La fin des quotas décidée par l'Union Européenne approche, il est donc urgent de s'interroger sur l'évolution du secteur laitier européen.
D’une part, la contractualisation annoncée comme le système de régulation d'avenir, montre particulièrement ses failles : vu la faiblesse du prix du lait, elle n'enraye pas la désaffection des agriculteurs pour la production laitière et les différents acteurs de la filière se contentent jusqu'alors de se renvoyer la balle pour savoir qui pourrait ou devrait assumer le coût d'une hausse.

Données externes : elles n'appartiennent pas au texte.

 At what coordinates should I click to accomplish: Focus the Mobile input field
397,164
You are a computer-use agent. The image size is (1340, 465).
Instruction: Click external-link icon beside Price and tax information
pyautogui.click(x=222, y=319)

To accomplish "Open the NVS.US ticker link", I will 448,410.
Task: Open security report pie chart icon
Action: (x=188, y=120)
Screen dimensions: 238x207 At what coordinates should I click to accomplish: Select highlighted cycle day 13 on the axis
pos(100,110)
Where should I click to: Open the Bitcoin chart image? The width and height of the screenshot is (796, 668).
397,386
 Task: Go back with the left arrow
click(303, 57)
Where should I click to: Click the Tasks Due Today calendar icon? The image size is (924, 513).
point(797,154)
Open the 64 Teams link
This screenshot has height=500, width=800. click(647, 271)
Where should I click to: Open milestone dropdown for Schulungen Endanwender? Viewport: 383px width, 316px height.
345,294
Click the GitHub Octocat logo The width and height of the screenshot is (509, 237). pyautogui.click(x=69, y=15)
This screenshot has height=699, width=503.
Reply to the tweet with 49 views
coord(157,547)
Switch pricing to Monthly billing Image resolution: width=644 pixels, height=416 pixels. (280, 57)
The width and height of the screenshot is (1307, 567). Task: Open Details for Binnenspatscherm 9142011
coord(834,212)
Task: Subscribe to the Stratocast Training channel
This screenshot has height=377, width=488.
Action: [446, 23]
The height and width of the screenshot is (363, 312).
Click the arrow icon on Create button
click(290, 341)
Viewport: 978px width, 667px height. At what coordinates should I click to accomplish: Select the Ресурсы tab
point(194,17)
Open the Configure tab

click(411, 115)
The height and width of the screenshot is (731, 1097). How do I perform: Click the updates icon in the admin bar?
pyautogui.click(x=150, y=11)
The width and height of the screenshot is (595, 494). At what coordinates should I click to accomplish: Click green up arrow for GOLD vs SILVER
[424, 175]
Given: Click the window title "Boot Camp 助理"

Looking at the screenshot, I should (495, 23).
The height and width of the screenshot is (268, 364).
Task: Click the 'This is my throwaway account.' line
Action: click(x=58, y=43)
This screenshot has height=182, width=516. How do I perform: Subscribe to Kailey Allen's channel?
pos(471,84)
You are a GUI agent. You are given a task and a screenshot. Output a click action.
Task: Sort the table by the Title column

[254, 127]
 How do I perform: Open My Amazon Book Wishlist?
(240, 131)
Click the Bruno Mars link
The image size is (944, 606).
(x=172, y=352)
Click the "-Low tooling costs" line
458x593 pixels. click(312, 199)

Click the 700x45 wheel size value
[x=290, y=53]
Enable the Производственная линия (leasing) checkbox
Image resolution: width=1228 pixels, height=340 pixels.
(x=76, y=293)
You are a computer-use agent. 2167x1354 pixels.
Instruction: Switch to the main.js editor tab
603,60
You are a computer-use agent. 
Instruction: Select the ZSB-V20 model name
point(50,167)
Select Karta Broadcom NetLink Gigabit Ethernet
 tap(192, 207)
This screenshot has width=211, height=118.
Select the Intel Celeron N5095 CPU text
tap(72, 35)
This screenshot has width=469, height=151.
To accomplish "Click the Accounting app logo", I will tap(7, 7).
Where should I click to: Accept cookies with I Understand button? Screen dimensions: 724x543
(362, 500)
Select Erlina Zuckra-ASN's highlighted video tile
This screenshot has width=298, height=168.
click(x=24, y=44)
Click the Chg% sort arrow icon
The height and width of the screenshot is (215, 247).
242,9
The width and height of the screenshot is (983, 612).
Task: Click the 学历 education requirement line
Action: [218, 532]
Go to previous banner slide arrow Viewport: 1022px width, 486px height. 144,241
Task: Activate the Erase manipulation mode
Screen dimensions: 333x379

D’autre part, de nombreuses réunions ont lieu dans les instances de concertation pour réfléchir à un nouveau système européen qui succéderait aux quotas. Cependant, ces réunions s'enlisent rapidement puisqu’il est difficile pour certains d'abandonner le dogme libéral qui fait pourtant tant de mal à notre agriculture.
Déterminée, la CR participe activement et de manière constructive à toutes les réunions, elle y défend ses analyses et le projet qui en découle.

 

I) La crise : oui, mais pas pour tout le monde

Outre les chiffres d'affaires en hausse présentés par certaines laiteries, les industriels et les coopératives investissent et modernisent leurs outils. Ce n'est pas un mal, bien au contraire, mais cela montre qu'ils ont non seulement des moyens, mais aussi et surtout des perspectives d'avenir.
Cela contraste évidemment avec les éleveurs qui eux manquent cruellement de perspectives, la faute à des prix bas, fluctuants, peu ou pas rémunérateurs qui ne permettent pas de dégager un revenu équitable, ni d'investir sereinement, voire conduisent à la cessation.
Pour la CR, il y a crise dès lors que les producteurs produisent à perte et ne perçoivent aucune rémunération du fruit de leur travail. Le secteur laitier est donc enfoncé dans une crise grave.

 

a) L'industrie alimente la surproduction

Les laiteries, qu'elles soient coopératives ou privées, organisent depuis des années la surproduction par leurs mauvais choix stratégiques, leurs recours aux importations et par les allocations provisoires de quota en fin de campagne. Elles évitent ainsi d'avoir des tensions sur le marché, et cela leur permet donc un approvisionnement en lait au meilleur coût. La contractualisation est une bonne occasion pour elles d'aller d'inciter un peu plus encore les éleveurs à augmenter leur production.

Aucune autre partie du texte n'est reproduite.